__Available data__
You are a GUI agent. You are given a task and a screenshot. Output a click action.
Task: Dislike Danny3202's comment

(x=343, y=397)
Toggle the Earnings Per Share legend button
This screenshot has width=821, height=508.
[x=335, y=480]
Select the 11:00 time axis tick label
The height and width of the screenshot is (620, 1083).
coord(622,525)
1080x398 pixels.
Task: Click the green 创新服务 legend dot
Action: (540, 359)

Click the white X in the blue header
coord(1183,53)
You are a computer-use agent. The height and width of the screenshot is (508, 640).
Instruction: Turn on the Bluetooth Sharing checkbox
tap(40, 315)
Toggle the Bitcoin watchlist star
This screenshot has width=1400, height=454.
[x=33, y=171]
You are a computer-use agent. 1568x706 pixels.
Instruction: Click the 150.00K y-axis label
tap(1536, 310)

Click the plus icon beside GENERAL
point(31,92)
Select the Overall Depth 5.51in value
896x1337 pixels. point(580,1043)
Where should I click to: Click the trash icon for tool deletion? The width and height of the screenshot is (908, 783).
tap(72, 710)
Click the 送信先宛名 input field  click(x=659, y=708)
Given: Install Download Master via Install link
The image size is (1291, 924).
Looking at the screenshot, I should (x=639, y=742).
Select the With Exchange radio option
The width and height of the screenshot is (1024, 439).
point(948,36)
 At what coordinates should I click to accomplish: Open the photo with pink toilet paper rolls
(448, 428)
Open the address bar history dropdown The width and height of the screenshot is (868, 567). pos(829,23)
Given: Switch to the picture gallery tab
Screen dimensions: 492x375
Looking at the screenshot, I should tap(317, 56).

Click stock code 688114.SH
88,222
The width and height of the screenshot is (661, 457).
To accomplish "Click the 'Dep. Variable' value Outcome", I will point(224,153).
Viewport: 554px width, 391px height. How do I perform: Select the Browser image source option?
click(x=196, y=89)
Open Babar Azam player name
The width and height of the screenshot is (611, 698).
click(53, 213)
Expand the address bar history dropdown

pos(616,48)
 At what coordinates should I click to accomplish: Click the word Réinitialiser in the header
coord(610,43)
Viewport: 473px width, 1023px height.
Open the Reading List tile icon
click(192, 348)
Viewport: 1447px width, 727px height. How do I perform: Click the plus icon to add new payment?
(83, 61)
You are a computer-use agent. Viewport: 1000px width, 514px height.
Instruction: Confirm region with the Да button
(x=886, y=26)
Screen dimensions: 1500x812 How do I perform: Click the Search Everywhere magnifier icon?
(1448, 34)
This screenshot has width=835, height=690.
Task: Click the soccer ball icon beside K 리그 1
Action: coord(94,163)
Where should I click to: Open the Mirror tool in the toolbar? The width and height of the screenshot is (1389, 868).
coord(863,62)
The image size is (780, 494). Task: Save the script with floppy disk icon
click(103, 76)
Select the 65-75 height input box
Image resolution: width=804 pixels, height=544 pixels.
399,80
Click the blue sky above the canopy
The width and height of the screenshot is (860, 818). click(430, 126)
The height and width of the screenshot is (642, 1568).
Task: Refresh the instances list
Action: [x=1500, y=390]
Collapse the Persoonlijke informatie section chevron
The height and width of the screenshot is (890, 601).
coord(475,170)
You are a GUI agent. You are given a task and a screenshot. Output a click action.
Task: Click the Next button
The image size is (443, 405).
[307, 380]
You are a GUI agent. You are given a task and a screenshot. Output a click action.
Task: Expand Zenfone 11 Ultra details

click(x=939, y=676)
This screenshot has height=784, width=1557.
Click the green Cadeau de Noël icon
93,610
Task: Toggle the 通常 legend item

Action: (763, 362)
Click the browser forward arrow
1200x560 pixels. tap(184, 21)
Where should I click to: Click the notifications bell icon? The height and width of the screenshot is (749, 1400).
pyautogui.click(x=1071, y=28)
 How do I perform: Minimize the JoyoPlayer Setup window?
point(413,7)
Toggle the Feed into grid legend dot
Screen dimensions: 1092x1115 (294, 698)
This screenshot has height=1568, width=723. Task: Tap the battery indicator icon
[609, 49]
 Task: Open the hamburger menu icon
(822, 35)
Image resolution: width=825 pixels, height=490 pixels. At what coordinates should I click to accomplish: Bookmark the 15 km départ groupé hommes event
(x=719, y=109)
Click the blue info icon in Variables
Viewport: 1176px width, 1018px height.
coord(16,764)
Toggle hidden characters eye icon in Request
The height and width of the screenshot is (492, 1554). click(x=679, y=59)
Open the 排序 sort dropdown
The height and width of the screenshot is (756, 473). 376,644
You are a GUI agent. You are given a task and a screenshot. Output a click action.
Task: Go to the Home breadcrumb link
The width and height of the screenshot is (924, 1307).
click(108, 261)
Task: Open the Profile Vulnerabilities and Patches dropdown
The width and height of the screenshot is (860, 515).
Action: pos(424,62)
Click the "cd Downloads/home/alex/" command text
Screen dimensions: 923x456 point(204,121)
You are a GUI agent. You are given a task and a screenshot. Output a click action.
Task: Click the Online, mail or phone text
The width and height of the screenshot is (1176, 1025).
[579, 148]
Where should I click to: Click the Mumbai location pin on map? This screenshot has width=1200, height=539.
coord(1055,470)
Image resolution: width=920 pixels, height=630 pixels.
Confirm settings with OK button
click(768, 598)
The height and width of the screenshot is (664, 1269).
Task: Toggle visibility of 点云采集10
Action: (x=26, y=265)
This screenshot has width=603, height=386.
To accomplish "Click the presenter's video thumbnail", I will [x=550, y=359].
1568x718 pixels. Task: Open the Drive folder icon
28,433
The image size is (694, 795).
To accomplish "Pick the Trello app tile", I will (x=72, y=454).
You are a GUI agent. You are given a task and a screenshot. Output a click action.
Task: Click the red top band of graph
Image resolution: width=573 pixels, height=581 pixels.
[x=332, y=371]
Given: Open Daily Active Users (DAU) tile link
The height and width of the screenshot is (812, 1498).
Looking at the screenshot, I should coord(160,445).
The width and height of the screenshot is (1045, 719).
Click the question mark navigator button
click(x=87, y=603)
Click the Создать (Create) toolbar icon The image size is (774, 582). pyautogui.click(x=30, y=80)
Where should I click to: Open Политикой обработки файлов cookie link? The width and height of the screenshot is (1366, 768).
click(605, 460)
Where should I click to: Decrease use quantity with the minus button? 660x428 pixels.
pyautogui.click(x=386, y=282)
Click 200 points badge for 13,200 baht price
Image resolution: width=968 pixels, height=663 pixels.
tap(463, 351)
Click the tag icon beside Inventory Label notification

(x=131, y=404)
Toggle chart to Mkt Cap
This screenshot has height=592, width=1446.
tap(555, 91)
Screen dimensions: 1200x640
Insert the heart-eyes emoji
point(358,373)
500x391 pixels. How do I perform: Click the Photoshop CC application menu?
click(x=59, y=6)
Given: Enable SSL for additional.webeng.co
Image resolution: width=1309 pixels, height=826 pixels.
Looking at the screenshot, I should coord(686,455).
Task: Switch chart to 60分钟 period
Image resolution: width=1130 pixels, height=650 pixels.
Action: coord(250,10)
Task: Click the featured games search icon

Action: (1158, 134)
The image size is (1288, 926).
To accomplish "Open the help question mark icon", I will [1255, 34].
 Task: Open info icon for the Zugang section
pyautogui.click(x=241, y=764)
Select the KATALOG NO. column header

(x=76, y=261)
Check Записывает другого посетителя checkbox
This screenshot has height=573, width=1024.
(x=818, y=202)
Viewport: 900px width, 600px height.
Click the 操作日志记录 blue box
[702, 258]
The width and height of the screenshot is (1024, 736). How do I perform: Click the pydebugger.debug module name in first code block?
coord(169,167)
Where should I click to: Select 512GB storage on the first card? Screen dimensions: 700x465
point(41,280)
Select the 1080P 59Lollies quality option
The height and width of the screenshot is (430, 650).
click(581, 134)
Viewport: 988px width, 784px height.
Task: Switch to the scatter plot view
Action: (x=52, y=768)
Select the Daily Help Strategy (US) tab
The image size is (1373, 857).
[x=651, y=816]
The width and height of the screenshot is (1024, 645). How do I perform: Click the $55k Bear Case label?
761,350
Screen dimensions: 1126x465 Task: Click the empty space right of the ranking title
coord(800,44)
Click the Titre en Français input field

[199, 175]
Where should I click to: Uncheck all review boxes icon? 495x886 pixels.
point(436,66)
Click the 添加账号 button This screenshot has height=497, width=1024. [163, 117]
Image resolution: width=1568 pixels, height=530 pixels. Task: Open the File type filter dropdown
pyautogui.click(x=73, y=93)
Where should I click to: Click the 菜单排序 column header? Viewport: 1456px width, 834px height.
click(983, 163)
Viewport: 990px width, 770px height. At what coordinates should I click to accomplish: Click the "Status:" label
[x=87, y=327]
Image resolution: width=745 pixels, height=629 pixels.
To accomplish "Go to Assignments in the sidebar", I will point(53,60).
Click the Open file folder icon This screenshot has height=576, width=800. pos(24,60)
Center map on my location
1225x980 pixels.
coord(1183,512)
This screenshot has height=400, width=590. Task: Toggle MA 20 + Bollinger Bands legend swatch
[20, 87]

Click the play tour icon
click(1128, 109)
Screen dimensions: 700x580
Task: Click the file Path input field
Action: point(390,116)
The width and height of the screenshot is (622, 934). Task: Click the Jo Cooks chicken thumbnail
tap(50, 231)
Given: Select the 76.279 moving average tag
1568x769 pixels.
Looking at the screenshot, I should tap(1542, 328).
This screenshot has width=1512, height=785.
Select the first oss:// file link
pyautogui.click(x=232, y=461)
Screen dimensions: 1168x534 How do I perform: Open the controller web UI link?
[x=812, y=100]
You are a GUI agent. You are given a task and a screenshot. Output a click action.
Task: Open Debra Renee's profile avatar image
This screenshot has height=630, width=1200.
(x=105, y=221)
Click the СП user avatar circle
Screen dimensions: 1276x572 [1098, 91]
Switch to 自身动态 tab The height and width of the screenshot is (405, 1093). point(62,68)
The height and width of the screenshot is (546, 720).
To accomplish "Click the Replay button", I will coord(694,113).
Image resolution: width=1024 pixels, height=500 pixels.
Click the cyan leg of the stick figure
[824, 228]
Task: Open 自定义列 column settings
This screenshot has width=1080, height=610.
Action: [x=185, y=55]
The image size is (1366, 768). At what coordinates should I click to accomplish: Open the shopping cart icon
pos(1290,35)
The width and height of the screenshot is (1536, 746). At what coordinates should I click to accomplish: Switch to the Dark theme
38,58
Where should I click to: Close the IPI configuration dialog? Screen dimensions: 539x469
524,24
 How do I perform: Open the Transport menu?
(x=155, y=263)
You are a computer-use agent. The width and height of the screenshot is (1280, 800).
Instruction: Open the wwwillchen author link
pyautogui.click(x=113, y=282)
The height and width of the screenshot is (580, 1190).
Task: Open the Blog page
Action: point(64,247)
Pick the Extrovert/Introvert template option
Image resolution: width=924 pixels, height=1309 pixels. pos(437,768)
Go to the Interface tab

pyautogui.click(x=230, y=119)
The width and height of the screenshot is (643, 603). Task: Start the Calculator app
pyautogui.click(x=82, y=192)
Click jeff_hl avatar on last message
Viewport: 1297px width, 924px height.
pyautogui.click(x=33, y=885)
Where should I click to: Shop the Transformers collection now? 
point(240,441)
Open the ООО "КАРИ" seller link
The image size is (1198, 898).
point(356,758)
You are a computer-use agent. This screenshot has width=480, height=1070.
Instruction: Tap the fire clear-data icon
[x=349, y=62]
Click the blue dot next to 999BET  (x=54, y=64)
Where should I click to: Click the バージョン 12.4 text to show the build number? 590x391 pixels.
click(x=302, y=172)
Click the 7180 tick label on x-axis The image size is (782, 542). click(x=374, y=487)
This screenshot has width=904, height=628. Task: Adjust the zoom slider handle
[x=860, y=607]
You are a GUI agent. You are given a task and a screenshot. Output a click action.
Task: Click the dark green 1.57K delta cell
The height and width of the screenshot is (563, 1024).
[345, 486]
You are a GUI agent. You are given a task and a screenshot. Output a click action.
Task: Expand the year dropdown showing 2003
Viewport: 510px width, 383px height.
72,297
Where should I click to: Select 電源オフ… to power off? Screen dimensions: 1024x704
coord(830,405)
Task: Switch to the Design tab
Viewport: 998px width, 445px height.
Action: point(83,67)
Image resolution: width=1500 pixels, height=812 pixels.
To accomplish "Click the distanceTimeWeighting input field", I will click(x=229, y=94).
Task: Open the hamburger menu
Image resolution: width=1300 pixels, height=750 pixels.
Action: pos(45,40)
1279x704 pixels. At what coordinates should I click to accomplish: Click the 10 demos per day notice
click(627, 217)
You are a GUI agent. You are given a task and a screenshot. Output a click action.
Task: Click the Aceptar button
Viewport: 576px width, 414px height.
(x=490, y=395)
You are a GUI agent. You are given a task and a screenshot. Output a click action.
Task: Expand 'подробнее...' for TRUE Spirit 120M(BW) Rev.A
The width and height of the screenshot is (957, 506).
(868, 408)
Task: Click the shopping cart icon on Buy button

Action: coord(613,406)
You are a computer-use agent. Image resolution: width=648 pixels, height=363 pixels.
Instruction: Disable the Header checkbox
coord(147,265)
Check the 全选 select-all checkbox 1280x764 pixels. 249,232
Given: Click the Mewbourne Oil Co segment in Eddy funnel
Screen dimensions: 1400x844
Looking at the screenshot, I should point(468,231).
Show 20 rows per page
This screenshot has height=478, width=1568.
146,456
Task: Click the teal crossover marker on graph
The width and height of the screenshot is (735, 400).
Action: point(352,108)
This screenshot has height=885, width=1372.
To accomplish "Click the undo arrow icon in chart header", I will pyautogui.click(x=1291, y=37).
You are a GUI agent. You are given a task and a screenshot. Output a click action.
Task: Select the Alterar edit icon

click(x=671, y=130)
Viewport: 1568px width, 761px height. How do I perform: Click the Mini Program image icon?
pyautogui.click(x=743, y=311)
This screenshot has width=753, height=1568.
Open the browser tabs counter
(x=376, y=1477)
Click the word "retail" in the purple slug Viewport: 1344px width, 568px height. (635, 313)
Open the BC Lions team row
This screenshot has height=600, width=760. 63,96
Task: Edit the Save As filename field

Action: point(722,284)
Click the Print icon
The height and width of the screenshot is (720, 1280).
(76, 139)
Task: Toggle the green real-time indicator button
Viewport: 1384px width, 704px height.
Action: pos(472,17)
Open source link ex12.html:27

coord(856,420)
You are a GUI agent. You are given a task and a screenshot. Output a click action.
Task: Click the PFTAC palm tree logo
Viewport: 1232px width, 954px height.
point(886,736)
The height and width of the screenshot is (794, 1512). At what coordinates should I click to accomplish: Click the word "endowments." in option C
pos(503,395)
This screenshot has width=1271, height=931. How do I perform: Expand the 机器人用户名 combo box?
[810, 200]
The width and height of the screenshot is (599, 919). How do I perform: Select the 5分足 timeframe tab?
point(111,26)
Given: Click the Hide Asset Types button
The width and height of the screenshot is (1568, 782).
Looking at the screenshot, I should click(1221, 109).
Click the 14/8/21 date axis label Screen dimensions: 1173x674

__Task objective__
Print exactly the line containing "Given: Click the Hide Asset Types button" and every line after it through the end of the records above, and nothing else.

__Answer to this problem__
Given: Click the Hide Asset Types button
The width and height of the screenshot is (1568, 782).
Looking at the screenshot, I should click(1221, 109).
Click the 14/8/21 date axis label Screen dimensions: 1173x674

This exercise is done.